On Kamal’s Instagram, one can see her donning saris in different locations, taking us back to Sridevi’s yellow chiffon sari moment as she ran amongst the green meadows in the Swiss Alps in Bollywood film Chandni. The blogger has also made a travelling sari, which has been to places like Switzerland, Scotland, Georgia, Banaras, and South Africa with her. “My first time was in Switzerland, and it was freezing cold, but I wanted to drape a sari. I wore a jacket and went, and then removed it once we reached the spot.”
Sari in the 21st century
“In ancient India, women were breaking bricks while wearing a sari and holding a child on their backs. We have complicated it in today’s world and reserved it for traditional occasions,” says Kamal, who believes in the modern world, a sari can be draped in any way, and infused with different cultures and styles to make it adaptable. “It is especially important for today’s young generation to embrace the sari. Just because mum told you to wear it a certain way and without showing your ankles, doesn’t mean it has to be worn that way.
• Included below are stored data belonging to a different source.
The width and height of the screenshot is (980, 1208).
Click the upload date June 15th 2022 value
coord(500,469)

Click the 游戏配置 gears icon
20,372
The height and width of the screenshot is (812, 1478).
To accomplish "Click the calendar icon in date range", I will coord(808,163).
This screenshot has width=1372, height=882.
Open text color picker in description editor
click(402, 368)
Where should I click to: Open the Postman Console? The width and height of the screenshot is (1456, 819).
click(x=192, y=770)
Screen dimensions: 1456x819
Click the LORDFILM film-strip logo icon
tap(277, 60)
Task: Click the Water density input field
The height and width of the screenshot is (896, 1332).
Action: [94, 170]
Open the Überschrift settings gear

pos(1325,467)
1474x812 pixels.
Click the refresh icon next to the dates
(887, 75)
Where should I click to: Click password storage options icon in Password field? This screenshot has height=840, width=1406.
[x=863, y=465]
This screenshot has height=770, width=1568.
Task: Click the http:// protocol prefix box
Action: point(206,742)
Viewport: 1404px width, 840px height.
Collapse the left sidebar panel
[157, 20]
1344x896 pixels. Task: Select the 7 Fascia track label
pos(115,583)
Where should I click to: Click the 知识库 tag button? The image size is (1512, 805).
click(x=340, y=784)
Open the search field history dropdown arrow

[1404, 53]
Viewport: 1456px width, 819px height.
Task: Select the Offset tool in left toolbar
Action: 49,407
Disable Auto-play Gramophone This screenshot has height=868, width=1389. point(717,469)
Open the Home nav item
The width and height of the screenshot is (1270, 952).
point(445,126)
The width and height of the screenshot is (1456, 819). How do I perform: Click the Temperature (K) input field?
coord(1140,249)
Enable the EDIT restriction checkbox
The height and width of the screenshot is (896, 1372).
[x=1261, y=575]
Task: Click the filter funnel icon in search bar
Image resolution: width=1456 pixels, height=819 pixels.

It is a fluid garment with drapes, do not restrict it,” says the influencer, who is often seen pairing a shirt with a sari, making it a modern fit for the workplace. Kamal doesn’t believe in stitching up a sari, as it ruins the concept at its core, and rather prefers to wear it in a drape. For a red-carpet sort of event, she prefers gown-like glamorous drapes, whereas for a causal lunch, she opts to wear an airy cotton sari. “I pick up whatever reflects my mood. All my saris are inspired by traditional and rural drapes.”
With the NMACC red carpet, where global stars like Gigi Hadid and Zendaya walked the soft baby pink ‘red’ carpet in sparkling saris, the spotlight shifted onto this versatile drape and now the trajectory of sari seems to be shifting. “Big stars wearing saris gives a comfort factor that what I have been wearing was right. People call me crazy sometimes, with the way I center my drapes and how different they can be.”
Overhyping of ‘empowerment’
To Kamal, empowerment is what comes from within, rather than external means. “When you start believing in yourself, that is when empowerment comes, and you become comfortable in your own skin. Being an expat here, we are so confused as to what we do or do not want,” says Kamal. The blogger often organises desibychoice meetups, where all the women turn up wearing saris, sometimes with a certain theme from a state of India. With the community that she has built, the women who were once hesitant to meet up in a mall with her wearing saris, can now be found in nightclubs and evening dinners draped in different styles of saris. “I call myself desi by choice because I am not desi by root because of my mother who is Indian. It’s because I want to be desi and have empowered myself to say that with the stamp. We do not want a reason to be this.”